WHAT THE TASK ASKS:
Without changing a single word, restate the entries below.

TASK MATERIAL:
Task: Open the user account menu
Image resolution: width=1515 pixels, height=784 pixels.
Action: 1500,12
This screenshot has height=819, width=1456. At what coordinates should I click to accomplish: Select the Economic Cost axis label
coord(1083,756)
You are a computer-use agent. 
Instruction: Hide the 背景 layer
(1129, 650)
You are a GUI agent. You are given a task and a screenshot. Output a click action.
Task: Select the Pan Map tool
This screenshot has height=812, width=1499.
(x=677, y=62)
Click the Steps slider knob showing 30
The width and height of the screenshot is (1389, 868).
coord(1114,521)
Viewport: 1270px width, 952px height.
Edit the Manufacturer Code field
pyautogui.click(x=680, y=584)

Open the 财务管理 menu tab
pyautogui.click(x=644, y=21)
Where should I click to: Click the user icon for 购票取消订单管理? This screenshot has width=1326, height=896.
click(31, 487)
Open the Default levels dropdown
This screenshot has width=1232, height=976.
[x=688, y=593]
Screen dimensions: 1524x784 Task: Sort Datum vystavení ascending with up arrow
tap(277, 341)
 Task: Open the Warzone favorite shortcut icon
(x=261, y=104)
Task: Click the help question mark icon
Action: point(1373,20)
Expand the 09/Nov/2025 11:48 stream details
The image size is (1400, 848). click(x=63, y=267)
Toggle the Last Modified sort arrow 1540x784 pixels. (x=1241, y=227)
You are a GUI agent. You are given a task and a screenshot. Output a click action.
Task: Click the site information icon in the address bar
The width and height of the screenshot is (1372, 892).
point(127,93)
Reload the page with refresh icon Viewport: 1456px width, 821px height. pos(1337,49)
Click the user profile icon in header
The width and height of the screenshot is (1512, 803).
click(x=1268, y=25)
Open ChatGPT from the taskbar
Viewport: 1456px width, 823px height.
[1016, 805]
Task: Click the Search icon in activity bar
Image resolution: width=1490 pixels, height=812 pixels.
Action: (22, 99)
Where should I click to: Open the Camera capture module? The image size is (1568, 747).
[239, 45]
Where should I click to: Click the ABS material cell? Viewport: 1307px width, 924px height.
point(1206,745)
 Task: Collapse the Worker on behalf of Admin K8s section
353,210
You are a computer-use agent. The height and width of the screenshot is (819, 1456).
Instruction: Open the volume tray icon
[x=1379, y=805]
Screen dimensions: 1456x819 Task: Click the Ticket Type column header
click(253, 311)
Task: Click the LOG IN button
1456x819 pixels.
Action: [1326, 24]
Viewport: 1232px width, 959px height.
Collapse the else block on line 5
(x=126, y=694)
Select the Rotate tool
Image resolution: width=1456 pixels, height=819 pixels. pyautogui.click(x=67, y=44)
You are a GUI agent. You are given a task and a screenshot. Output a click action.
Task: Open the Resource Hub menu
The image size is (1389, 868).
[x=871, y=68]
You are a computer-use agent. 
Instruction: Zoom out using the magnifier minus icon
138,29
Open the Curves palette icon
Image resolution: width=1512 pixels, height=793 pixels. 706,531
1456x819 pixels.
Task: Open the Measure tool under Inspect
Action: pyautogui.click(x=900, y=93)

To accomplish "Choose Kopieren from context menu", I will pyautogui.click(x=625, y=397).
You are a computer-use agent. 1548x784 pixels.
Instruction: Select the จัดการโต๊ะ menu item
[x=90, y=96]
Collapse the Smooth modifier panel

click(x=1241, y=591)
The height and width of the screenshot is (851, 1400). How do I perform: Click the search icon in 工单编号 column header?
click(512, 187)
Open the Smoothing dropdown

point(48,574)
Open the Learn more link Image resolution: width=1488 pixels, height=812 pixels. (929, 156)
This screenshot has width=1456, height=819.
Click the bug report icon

PROBLEM SOLUTION:
Task: Open the user account menu
Image resolution: width=1515 pixels, height=784 pixels.
Action: 1500,12
This screenshot has height=819, width=1456. At what coordinates should I click to accomplish: Select the Economic Cost axis label
coord(1083,756)
You are a computer-use agent. 
Instruction: Hide the 背景 layer
(1129, 650)
You are a GUI agent. You are given a task and a screenshot. Output a click action.
Task: Select the Pan Map tool
This screenshot has height=812, width=1499.
(x=677, y=62)
Click the Steps slider knob showing 30
The width and height of the screenshot is (1389, 868).
coord(1114,521)
Viewport: 1270px width, 952px height.
Edit the Manufacturer Code field
pyautogui.click(x=680, y=584)

Open the 财务管理 menu tab
pyautogui.click(x=644, y=21)
Where should I click to: Click the user icon for 购票取消订单管理? This screenshot has width=1326, height=896.
click(31, 487)
Open the Default levels dropdown
This screenshot has width=1232, height=976.
[x=688, y=593]
Screen dimensions: 1524x784 Task: Sort Datum vystavení ascending with up arrow
tap(277, 341)
 Task: Open the Warzone favorite shortcut icon
(x=261, y=104)
Task: Click the help question mark icon
Action: point(1373,20)
Expand the 09/Nov/2025 11:48 stream details
The image size is (1400, 848). click(x=63, y=267)
Toggle the Last Modified sort arrow 1540x784 pixels. (x=1241, y=227)
You are a GUI agent. You are given a task and a screenshot. Output a click action.
Task: Click the site information icon in the address bar
The width and height of the screenshot is (1372, 892).
point(127,93)
Reload the page with refresh icon Viewport: 1456px width, 821px height. pos(1337,49)
Click the user profile icon in header
The width and height of the screenshot is (1512, 803).
click(x=1268, y=25)
Open ChatGPT from the taskbar
Viewport: 1456px width, 823px height.
[1016, 805]
Task: Click the Search icon in activity bar
Image resolution: width=1490 pixels, height=812 pixels.
Action: (22, 99)
Where should I click to: Open the Camera capture module? The image size is (1568, 747).
[239, 45]
Where should I click to: Click the ABS material cell? Viewport: 1307px width, 924px height.
point(1206,745)
 Task: Collapse the Worker on behalf of Admin K8s section
353,210
You are a computer-use agent. The height and width of the screenshot is (819, 1456).
Instruction: Open the volume tray icon
[x=1379, y=805]
Screen dimensions: 1456x819 Task: Click the Ticket Type column header
click(253, 311)
Task: Click the LOG IN button
1456x819 pixels.
Action: [1326, 24]
Viewport: 1232px width, 959px height.
Collapse the else block on line 5
(x=126, y=694)
Select the Rotate tool
Image resolution: width=1456 pixels, height=819 pixels. pyautogui.click(x=67, y=44)
You are a GUI agent. You are given a task and a screenshot. Output a click action.
Task: Open the Resource Hub menu
The image size is (1389, 868).
[x=871, y=68]
You are a computer-use agent. 
Instruction: Zoom out using the magnifier minus icon
138,29
Open the Curves palette icon
Image resolution: width=1512 pixels, height=793 pixels. 706,531
1456x819 pixels.
Task: Open the Measure tool under Inspect
Action: pyautogui.click(x=900, y=93)

To accomplish "Choose Kopieren from context menu", I will pyautogui.click(x=625, y=397).
You are a computer-use agent. 1548x784 pixels.
Instruction: Select the จัดการโต๊ะ menu item
[x=90, y=96]
Collapse the Smooth modifier panel

click(x=1241, y=591)
The height and width of the screenshot is (851, 1400). How do I perform: Click the search icon in 工单编号 column header?
click(512, 187)
Open the Smoothing dropdown

point(48,574)
Open the Learn more link Image resolution: width=1488 pixels, height=812 pixels. (929, 156)
This screenshot has width=1456, height=819.
Click the bug report icon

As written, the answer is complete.